Demo on parsing text file, please

Jinsong Zhao

unread,

Apr 7, 2014, 2:25:39 AM4/7/14

to

Hi there,

I hope to find a demo of common lisp on parsing a text file. Or, if
possible, would your please to show me how to parse the following text:

;;;; start here ;;;;

NET ATOMIC CHARGES AND DIPOLE CONTRIBUTIONS

ATOM NO. TYPE CHARGE ATOM ELECTRON DENSITY
1 C 0.0699 3.9301
2 O -0.3088 6.3088
3 H 0.0085 0.9915
4 H 0.0410 0.9590
5 H 0.0085 0.9915
6 H 0.1809 0.8191
DIPOLE X Y Z TOTAL
POINT-CHG. -0.697 0.295 0.542 0.932
HYBRID -0.149 0.289 0.532 0.624
SUM -0.847 0.585 1.074 1.488

;;;; end here ;;;;

I hope to assign "TYPE" and "CHARGE" into two variable, e.g., type and
change.

I try to read the text file using loop. I can find the proper position.
However I don't know how to continue to parse the following lines.

(with-open-file (stream "file.txt")
(do ((line (read-line stream nil)
(read-line stream nil)))
((null line))
(if (search "ATOM ELECTRON DENSITY" line) (;; lost here...
))))

Any suggestions will be appreciated.

Regards,
Jinsong

Pascal J. Bourguignon

unread,

Apr 7, 2014, 6:00:06 AM4/7/14

to

Jinsong Zhao <jsz...@yeah.net> writes:

> Hi there,
>
> I hope to find a demo of common lisp on parsing a text file.

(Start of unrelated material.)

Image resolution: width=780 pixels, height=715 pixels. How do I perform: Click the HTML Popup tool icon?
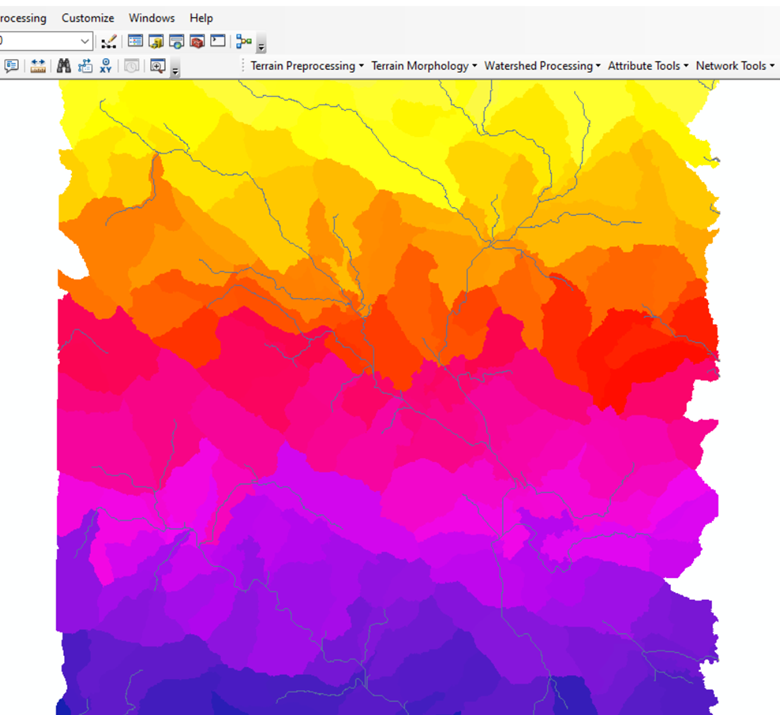12,66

Or, if
> possible, would your please to show me how to parse the following
> text:
>
> ;;;; start here ;;;;
>
> NET ATOMIC CHARGES AND DIPOLE CONTRIBUTIONS
>
> ATOM NO. TYPE CHARGE ATOM ELECTRON DENSITY
> 1 C 0.0699 3.9301
> 2 O -0.3088 6.3088
> 3 H 0.0085 0.9915
> 4 H 0.0410 0.9590
> 5 H 0.0085 0.9915
> 6 H 0.1809 0.8191
> DIPOLE X Y Z TOTAL
> POINT-CHG. -0.697 0.295 0.542 0.932
> HYBRID -0.149 0.289 0.532 0.624
> SUM -0.847 0.585 1.074 1.488
>
> ;;;; end here ;;;;
>
> I hope to assign "TYPE" and "CHARGE" into two variable, e.g., type and
> change.

It looks like you have fixed size records, so you could read

https://groups.google.com/forum/#!original/comp.lang.lisp/S2aqG-UPhe8/MTIYx8VNArgJ

adding some code to detect what kind of record you're going to read.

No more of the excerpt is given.